A country's culture is the way in which it goes about things, a set of customs and knowledge that permeates all of its activities, including economic ones. A country's cultural heritage involves material aspects (buildings, works of art) as well as nonmaterial ones (traditions).
Cultural activities can affect competitiveness in any number of ways. They can have a direct effect, such as through the cultural industries that export its products. A good example is Catalonia's successful exportation of culinary creation and innovation, which is currently enjoying prestige and has become a sort of international benchmark.
It can also make an indirect impact on competitiveness, given that cultural creation can raise the general creativity level of a population and affect its ability to innovate.
A country's culture determines its capacity for taking on risks and thus its entrepreneurial capacity as well. In fact, people talk about "company culture" to refer to the set of values, ways of doing things and attitudes in the management of companies.
Meanwhile, cultural activity enriches cultural heritage and can add to the attractiveness of a geographical area for tourism, especially quality tourism.
Lastly, it is a deciding factor in attracting qualified human capital, and for retaining creative, innovative talent.
Three competitive strategies
Globalization makes knowledge - especially tacit knowledge, which is dependent upon direct contact and is not able to be codified - become one of the primary sources of competitive advantage. Globalization and the revolution brought on by new information technologies have given rise to the geographical separation of the functions of management and manufacturing on one side, and activities involving the creation and exploitation of new ideas on the other. These phenomena have also led to the geographic concentration of functional activities with greater requirements for tacit knowledge, as these need face-to-face contact among participants.
The end result is that large metropolitan areas are now specializing in the following functions:
Headquarter city: Becoming a control center for all financial and management activities, and offering specialized services for companies. This function requires good international connections, good infrastructure and a broad market for highly qualified labor.
Innovation city: This consists of serving as a center for incubating and exchanging knowledge and expertise, a place for experimentation and a platform for new products and services. It requires diversified production, excellent research and training centers, a sufficient critical mass in human and technological capital, an entrepreneurial, risk-taking culture, and high quality of life, so as to recruit and hold on to creative, innovative talent.

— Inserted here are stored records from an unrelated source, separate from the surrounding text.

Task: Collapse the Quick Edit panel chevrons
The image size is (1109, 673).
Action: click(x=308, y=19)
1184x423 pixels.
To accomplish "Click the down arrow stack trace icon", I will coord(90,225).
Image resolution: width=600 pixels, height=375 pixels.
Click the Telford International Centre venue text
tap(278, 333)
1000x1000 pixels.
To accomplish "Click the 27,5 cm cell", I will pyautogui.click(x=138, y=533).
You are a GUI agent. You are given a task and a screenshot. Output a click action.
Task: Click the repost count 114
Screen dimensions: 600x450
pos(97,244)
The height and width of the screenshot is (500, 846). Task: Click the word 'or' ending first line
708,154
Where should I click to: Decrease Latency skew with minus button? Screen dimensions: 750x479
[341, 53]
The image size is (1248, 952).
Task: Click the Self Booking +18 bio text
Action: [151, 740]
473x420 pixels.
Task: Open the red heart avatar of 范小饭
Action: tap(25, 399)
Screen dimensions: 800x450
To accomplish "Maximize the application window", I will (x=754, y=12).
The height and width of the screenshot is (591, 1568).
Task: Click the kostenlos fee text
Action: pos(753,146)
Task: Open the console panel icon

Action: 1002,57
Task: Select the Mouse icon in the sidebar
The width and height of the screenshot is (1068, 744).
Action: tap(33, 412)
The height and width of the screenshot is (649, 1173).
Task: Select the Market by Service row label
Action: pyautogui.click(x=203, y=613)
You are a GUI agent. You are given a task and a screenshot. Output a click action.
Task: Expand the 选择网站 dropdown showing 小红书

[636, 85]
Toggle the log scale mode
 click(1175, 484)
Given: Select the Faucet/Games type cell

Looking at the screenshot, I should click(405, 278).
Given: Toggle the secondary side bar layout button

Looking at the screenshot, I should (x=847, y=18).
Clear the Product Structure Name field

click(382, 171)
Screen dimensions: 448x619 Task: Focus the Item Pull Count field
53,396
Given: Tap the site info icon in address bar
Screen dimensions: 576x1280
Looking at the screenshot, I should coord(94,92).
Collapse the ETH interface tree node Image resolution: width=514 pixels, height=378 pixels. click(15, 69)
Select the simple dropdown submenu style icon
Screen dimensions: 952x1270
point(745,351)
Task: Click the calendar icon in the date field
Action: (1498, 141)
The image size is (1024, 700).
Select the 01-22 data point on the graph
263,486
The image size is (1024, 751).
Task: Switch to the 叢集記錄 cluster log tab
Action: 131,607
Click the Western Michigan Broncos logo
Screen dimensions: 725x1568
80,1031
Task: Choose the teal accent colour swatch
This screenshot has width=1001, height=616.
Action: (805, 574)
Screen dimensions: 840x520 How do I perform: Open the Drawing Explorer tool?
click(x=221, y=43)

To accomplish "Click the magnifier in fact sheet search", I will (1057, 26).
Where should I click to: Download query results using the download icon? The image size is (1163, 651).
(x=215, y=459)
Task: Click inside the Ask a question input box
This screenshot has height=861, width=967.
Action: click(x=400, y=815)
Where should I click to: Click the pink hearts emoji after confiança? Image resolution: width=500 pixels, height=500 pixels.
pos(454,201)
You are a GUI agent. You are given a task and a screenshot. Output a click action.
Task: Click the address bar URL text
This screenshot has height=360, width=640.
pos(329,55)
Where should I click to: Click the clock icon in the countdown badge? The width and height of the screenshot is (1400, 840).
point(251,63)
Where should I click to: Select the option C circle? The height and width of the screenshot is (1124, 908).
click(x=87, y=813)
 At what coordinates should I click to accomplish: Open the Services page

Leisure city: Capitalizing on being a residential center specializing in tourism and personal-assistance services. This requires a high quality of life (in terms of climate, security, public services, environmental quality), sufficient cultural heritage and activities, as well as adequate hotel and communications infrastructure.
Cultural heritage is a direct competitive factor in the leisure city dimension and an indirect factor for the other two, given its influence on quality of life and the ability to attract a highly qualified workforce.
When comparing the specialization functions of Barcelona with those of other metropolitan areas around Europe, the results indicate that it is below its potential in the three dimensions. The same for innovation, due to a chronic lack of investment in technological capital and advanced research centers, a problem that is now being addressed.
"This is worrying since the metropolitan area of Barcelona, and Catalonia on the whole, is noted for its industrial specialization", explains the author.
One possible strategy for dealing with this situation is to use quality of life as an enticement for attracting the business functions of innovation and headquarters. This would not only directly reinforce quality tourism and protect the sector from the competition of countries with low costs, but would also help attract highly qualified human capital.